Closing Recent Apps on iPhone Causes Battery Drain?

published onFebruary 28, 2020
4minutes read
Android users often do it to free up RAM, and it does happen quite frequently, especially on forked Android systems like ColorOS, EMUI, or MIUI. Phones tend to feel sluggish when too many apps are open and running in the background.
However, iOS users don't need to worry about it. In fact, it is advisable not to close open apps in the background.

What's the reason?

The iOS operating system works differently from Android. When an app is not in use and is moved to the background by iOS, its status is frozen. This is unlike Android, where an app remains open when it is in the background. This 'freeze' condition is similar to a sleep state. The app becomes inactive and leaves only a small amount of information in RAM as a 'marker' to return the app to its state before being deactivated. One clever trick Apple uses in designing iOS is that when an app is moved to the background, it saves a kind of 'screenshot' of the app's last state, so when we open it, it appears as if we are getting the last state before moving the app to the background.

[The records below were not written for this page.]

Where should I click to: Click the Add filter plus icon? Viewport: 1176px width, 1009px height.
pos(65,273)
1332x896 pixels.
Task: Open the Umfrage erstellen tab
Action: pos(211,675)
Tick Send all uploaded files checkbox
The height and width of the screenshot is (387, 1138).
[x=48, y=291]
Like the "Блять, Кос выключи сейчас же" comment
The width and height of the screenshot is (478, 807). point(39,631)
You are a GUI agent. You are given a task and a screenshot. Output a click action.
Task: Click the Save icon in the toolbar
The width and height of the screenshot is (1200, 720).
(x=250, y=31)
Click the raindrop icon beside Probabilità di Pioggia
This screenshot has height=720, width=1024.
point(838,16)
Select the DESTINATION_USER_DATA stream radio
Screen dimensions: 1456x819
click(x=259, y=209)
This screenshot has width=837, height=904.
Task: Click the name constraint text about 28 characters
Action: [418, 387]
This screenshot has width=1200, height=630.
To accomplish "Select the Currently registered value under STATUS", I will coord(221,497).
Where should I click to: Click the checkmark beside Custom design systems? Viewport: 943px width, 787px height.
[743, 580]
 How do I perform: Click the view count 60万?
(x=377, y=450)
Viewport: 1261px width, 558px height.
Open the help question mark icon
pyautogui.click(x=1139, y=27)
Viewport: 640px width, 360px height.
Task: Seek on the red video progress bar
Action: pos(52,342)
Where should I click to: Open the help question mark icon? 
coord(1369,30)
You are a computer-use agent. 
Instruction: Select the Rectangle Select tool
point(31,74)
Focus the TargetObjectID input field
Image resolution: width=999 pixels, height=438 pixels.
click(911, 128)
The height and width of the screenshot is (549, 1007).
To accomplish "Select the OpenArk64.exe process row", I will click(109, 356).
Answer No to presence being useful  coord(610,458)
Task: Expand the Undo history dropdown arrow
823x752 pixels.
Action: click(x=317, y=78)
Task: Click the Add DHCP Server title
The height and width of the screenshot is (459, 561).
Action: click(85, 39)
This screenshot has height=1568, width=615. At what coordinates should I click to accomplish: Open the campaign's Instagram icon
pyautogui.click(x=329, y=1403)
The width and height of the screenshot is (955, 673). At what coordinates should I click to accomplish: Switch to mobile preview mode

However, at that moment (in just a fraction of a second), iOS 'mobilizes' all its resources to reopen the app and restore it to its last state before deactivation. This is an efficient and power-saving scenario—one of the main advantages of iOS.
You might wonder, then, why notifications on iOS devices are very real-time and keep running even though the app is in a 'freeze' state. The answer is that notifications go directly to Apple's server and are sent in real-time to the device. So, in reality, notifications run separately from apps. If you want to see the proof directly, it's easiest when you receive an email notification. Try opening the email app (not from the notification but by tapping the icon of the email client used). You will notice the app synchronizing when opened, and the email that was visible in the notification just arrived when you open the email app. There is a visible delay, even if only for a fraction of a second when opening the email app.
Now, due to this fact, if you close apps in the background on iOS, the device will require more resources, including processor performance, RAM, and, of course, battery. Closing and reopening apps on iOS is actually more power-consuming and may even make opening apps slower. Therefore, when using iOS, it is advised not to bother closing apps visible in the background.